Only because nvidia stoped people using nvidia cards as a dedicated physx card with amd main card.. Which is the definition of anticompetative.
I personally don't mind. If one end has the better product, I'll pay for it (within limits), and for now, PhysX is well within said limits at this point in time.
You're comparing architecture advantages with extensions. I don't think you actually understand what you're talking about. Architecture is standardized to a point where it can be called x86 or not. Extensions are exact and strict stuff, you can't bend things around.
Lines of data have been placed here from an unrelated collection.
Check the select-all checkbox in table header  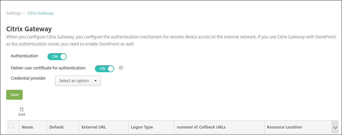[11, 126]
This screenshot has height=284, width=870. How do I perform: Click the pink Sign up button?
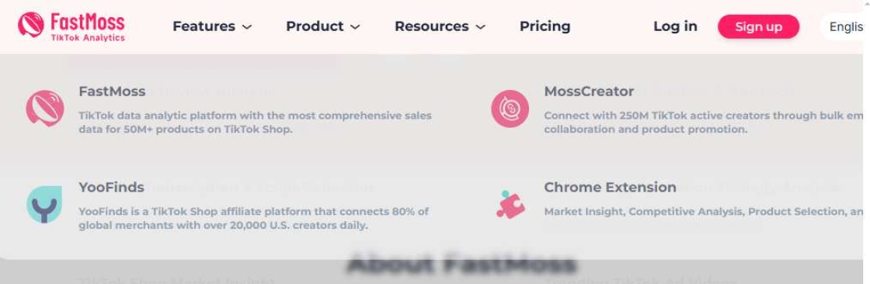pyautogui.click(x=758, y=26)
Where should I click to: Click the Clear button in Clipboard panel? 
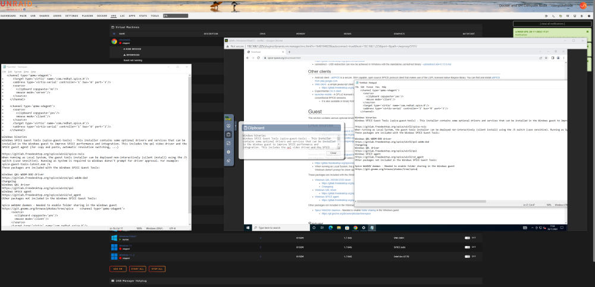[x=333, y=153]
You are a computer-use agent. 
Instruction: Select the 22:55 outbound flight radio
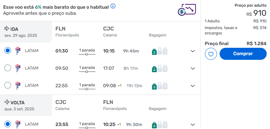(8, 85)
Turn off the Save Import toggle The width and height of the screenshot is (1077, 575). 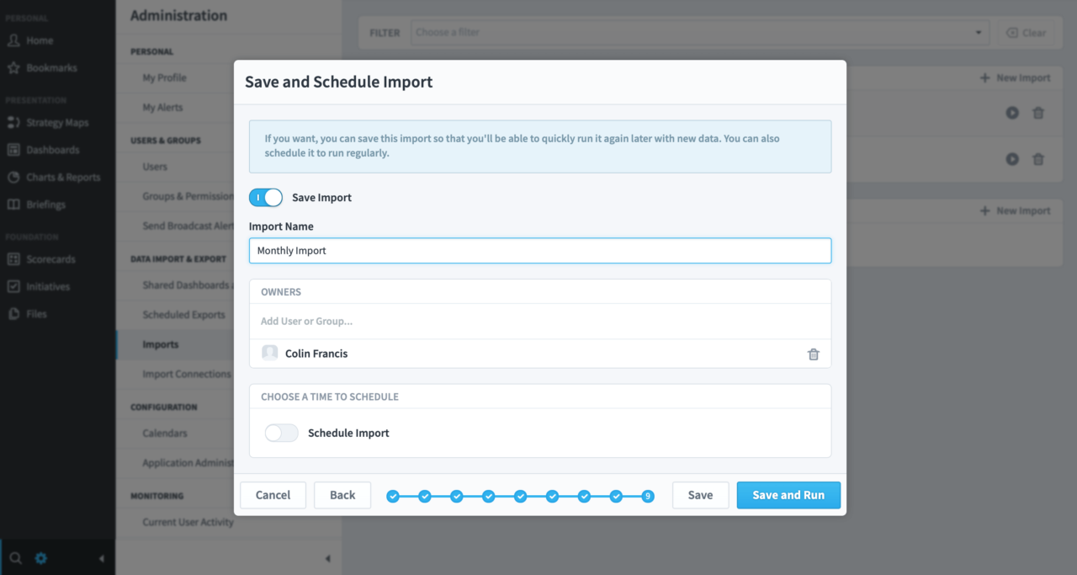coord(266,198)
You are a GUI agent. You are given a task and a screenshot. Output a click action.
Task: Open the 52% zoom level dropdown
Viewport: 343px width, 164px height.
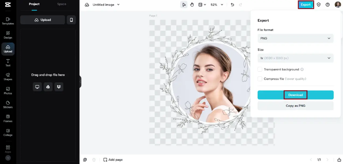[x=216, y=5]
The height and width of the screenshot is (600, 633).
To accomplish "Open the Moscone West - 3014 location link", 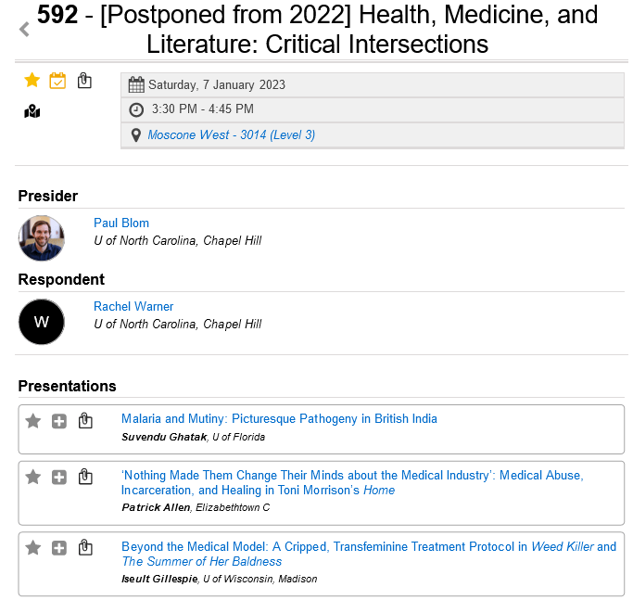I will pos(231,134).
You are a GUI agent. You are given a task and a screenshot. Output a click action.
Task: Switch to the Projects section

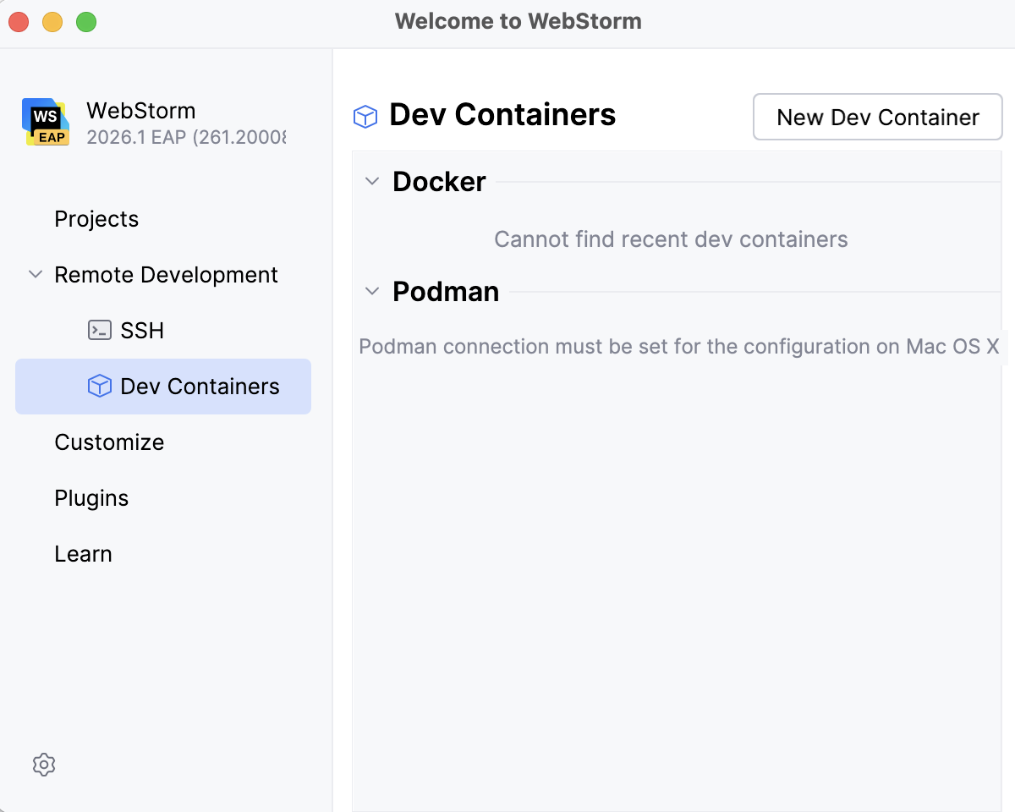click(96, 218)
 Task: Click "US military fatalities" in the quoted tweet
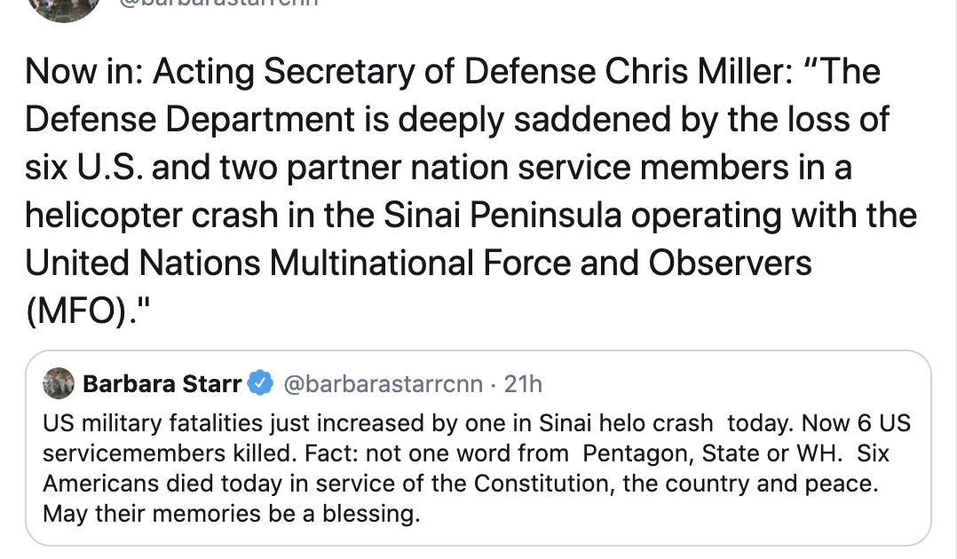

You can just tailor architecture to be more efficient with given extensions, but you can't make them different and still have them the same.
The ISA is standard, the architecture is not. In terms of just x86, and just Intel, we currently have 4, completely independent, fully x86 (with extensions) ISA-compliant architectures with staggeringly large differences in performance: Silvermont/Goldmont Atom chipsets, Broadwell (under Broadwell-EX/-E/Broadwell-D), Skylake (under Skylake-H/-S/-U/-Y) and Knights Landing (Xeon Phi, loosely Goldmont-based). All of them will run up to at least SSE4 code, and all of them will run the exact same code with vastly different performance results.
Probably the most relevant comparison to illustrate is the Broadwell-E vs KNL comparison. BDW-E is your usual general purpose chip, at at the full ~650mm² has only 24 cores, while KNL has 72 cores in the same ~650mm² die size at the same 14nm node. In performance terms, the BDW chip destroys the KNL chip for the typical CPU loads (databases, general workstation, web servers, games, etc), but the moment you point optimize, highly-thread AVX code at them, the KNL chip will simply be magnitudes faster (GFLOPS vs TFLOPS) than the poor Broadwell chip. In conclusion, they are very different core designs, targeted at very different applications.
If you want an ARM example, just look at the huge range of ARMv6, v7 and v8 implementations out there. Any code targeted for ARMvL will work on any implementation that implements the ARMvL ISA, so ARMv6 code will run on any ARMv6 chip, etc upto ARMv8.
What that means, is that code targeting the base ARMv8 ISA will run on everything from a relatively massive Qualcomm Kryo or Apple Twister implementation all the way down to the tiny, super-low-power Cortex-A35. The big chips will be 3+ times faster than the little A35.
As for physics, it has already been established that GPU's are superior in that regard. It's why fluid dynamics are a reality on GPU's and just not usable on CPU's.
For games, you have the interesting proposition of also needing to run the rest of rendering on the GPU (polygons, texturing, filtering, occlusion), so it may be more effective to do the work on the CPU. Eitherways, this is not relevant to the discussion that the AMD/nV perf difference lying pretty much entirely in the different architectures. I only brought up that particular example because I knew that the first thing that would come from using AVX as an example would be that no games used it. Path uses AVX, and uses it to great effect. How wise/optimal that decision is, I don't really give a shit since my framerates have quadrupled since the last major patch.